• Teaching teachers to teach
    July 30,2014
     

    I’m starting to wonder if we’ve entered some kind of golden age of books about education. First came Paul Tough’s book, “How Children Succeed,” about the importance of developing noncognitive skills in students. It was published in September 2012. Then came “The Smartest Kids in the World,” by Amanda Ripley, which tackled the question of what other countries were getting right in the classroom that America was getting wrong. Her book came out just about a year ago.

    And now comes Elizabeth Green’s “Building a Better Teacher: How Teaching Works (and How to Teach It to Everyone),” which will be published next week, and which was excerpted in The New York Times Magazine over the weekend. The first two books made the New York Times best-seller list. My guess is that Green’s book will, too. It certainly ought to.

    Over the past few decades — with the rise of the charter school movement and No Child Left Behind — reformers and teachers’ unions have been fighting over how to improve student performance in the classroom. The reformers’ solution, notes Green, is accountability. The unions’ solution is autonomy. “Where accountability proponents call for extensive student testing and frequent on-the-job evaluations, autonomy supporters say that teachers are professionals and should be treated accordingly,” Green writes. In both schemes, the teachers are basically left alone in the classroom to figure it out on their own.

    In America, that’s how it’s always been done. An inexperienced teacher stands in front of a class on the first day on the job and stumbles his or her way to eventual success. Even in the best-case scenario, students are being shortchanged by rookie teachers who are learning on the job. In the worst-case scenario, a mediocre (or worse) teacher never figures out what’s required to bring learning alive.

    Green’s book is about a more recent effort, spearheaded by a small handful of teaching revolutionaries, to improve the teaching of teaching. The common belief, held even by many people in the profession, that the best teachers are “natural-born” is wrong, she writes. The common characteristic of her main characters is that they have broken down teaching into certain key skills, which can be taught.

    “You don’t need to be a genius,” Green told me recently. “You have to know how to manage a discussion. You have to know which problems are the ones most likely to get the lessons across. You have to understand how students make mistakes — how they think — so you can respond to that.” Are these skills easier for some people than others? Of course they are. But they can be taught, even to people who don’t instinctively know how to do these things.

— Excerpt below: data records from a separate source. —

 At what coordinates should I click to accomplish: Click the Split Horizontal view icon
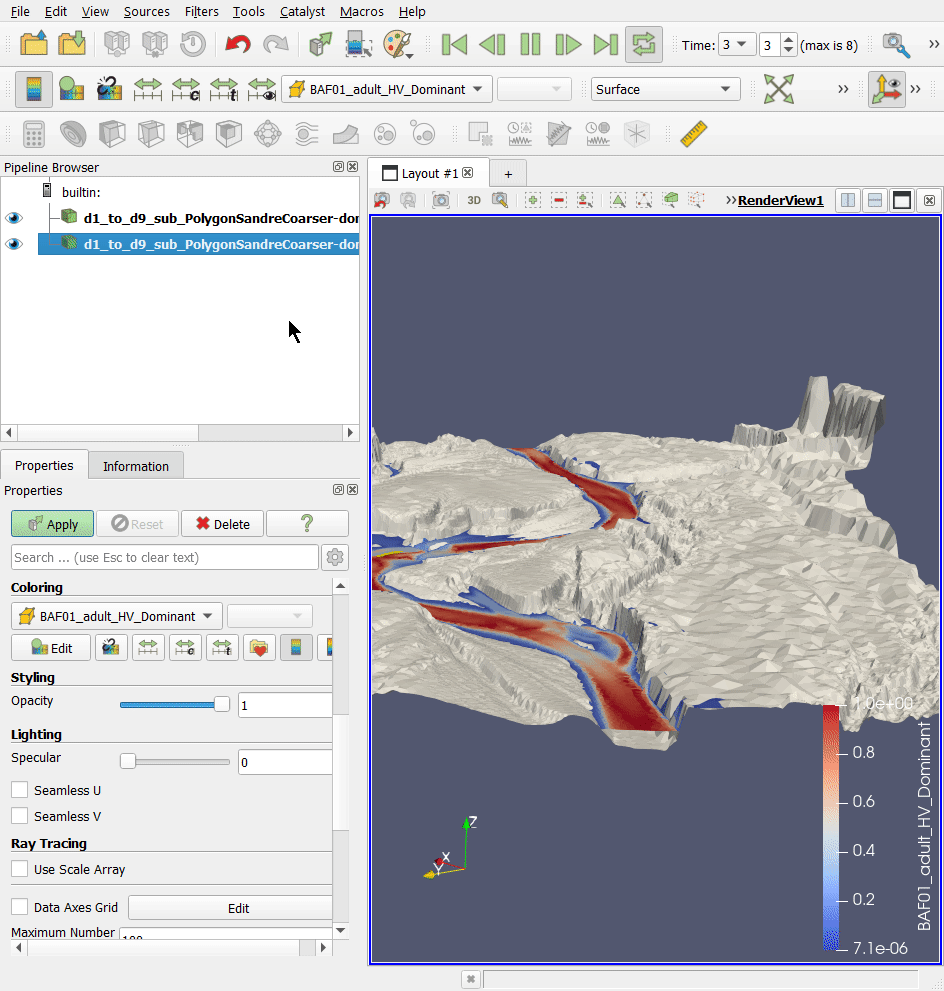pos(848,200)
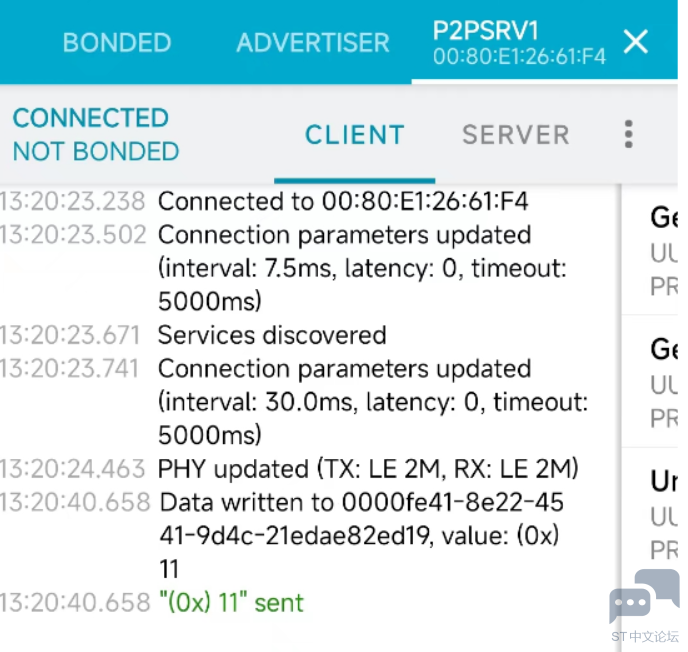Select the 'Data written to 0000fe41' log entry
Viewport: 688px width, 652px height.
360,535
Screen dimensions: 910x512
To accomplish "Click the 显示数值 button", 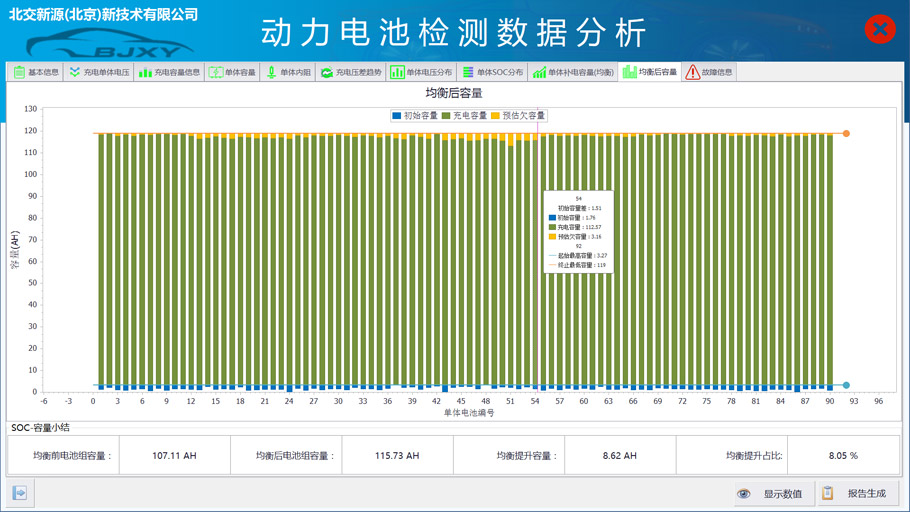I will click(771, 493).
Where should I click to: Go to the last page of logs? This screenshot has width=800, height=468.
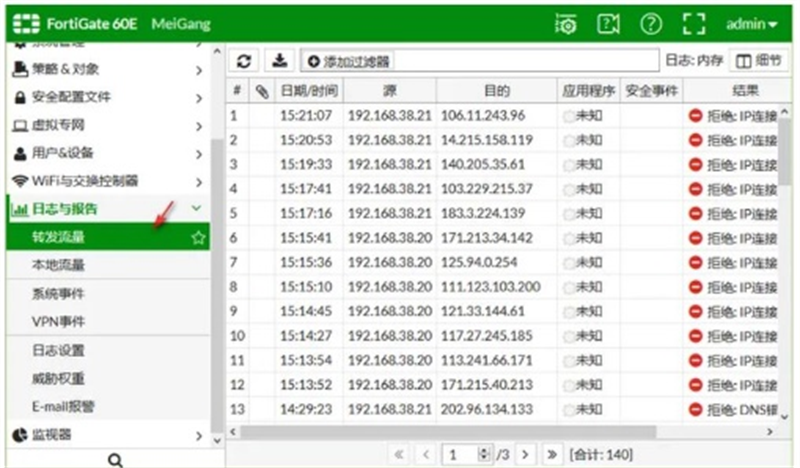pos(550,455)
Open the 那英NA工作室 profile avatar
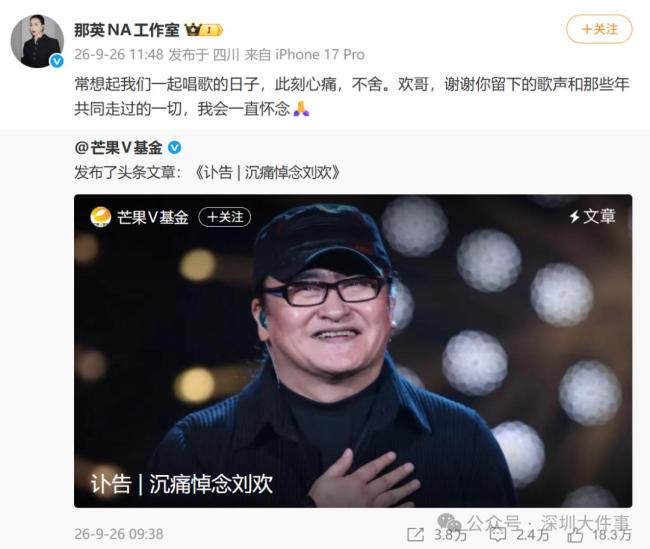The height and width of the screenshot is (549, 650). pyautogui.click(x=37, y=41)
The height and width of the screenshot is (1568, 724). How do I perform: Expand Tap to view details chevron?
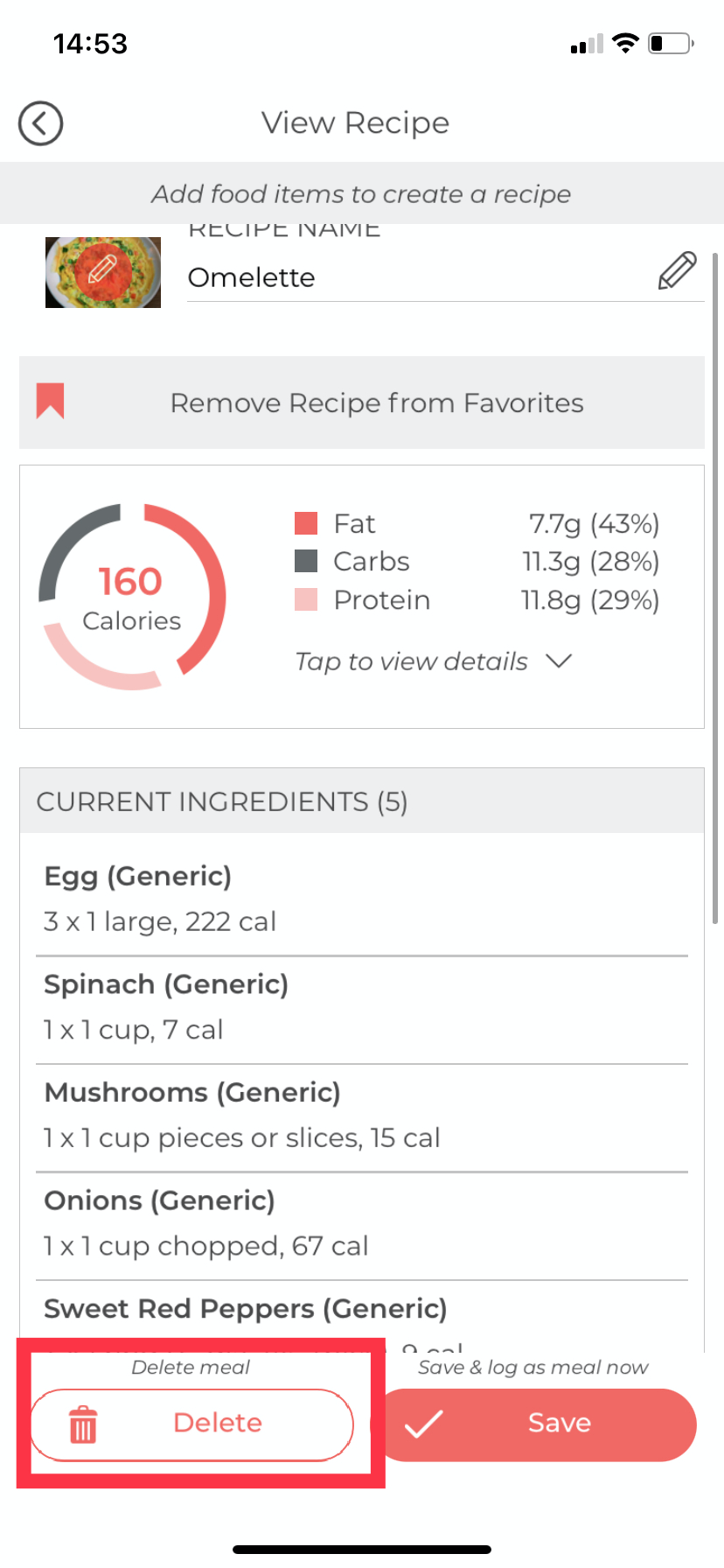[x=558, y=662]
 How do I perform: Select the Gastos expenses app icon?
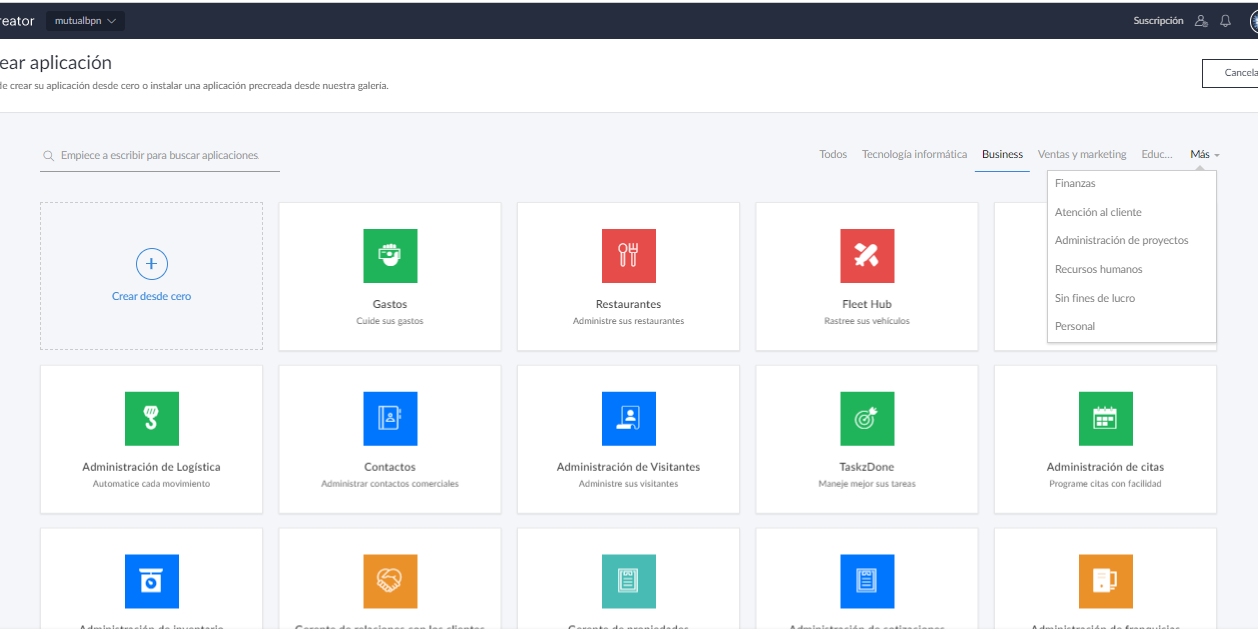[x=390, y=256]
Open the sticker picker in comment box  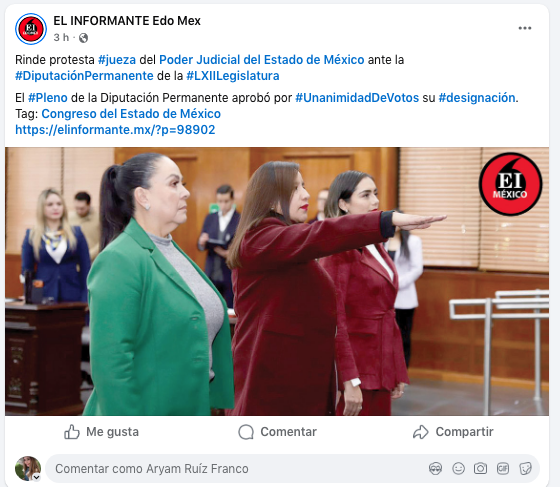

    One of Green’s central characters is a woman named Deborah Loewenberg Ball, who began her career as an elementary school teacher and is now the dean of the University of Michigan’s School of Education. “Watching Deborah teach is like listening to chamber music,” Green quotes an admirer. But she didn’t start out that way. She struggled as a young teacher, and, as she became a better teacher, she began to codify, in her own mind at first, the practices that made her successful. And she asked herself, “Why hadn’t she learned any of this before?”

    Green has a chapter about why schools of education value things other than the actual teaching of teachers. But the University of Michigan under Ball is one place that is trying to reverse that trend, not just at Michigan but across the country. Ball is pushing the idea that teachers should be prepared to teach — that they should have the tools and the skills — when they walk into that classroom on the first day on the job. That is rarely the case right now.

    “We need to shift teaching to be like other fields where you have to demonstrate proficiency before you get a license,” Ball told me not long ago. “People who cut hair and fly airplanes get training that teachers don’t get.”

    One thing that Ball and Green both stress is the importance of scale. I’ve also come to see the ability to scale successful programs as the single biggest issue facing public education. It is great that there are charter schools that give a small percentage of public schoolchildren a chance for a good education — and a good life. And it’s all well and good that Michigan graduates maybe 100 or so teachers a year who genuinely know how to teach by the time they get out of school.

    But these small-scale successes won’t ultimately matter much unless they are embraced by the country at large. You can’t teach every kid in a charter school. And schools of education need to change their priorities. Learning on the job just shouldn’t cut it anymore.



    Joe Nocera is a columnist for The New York Times.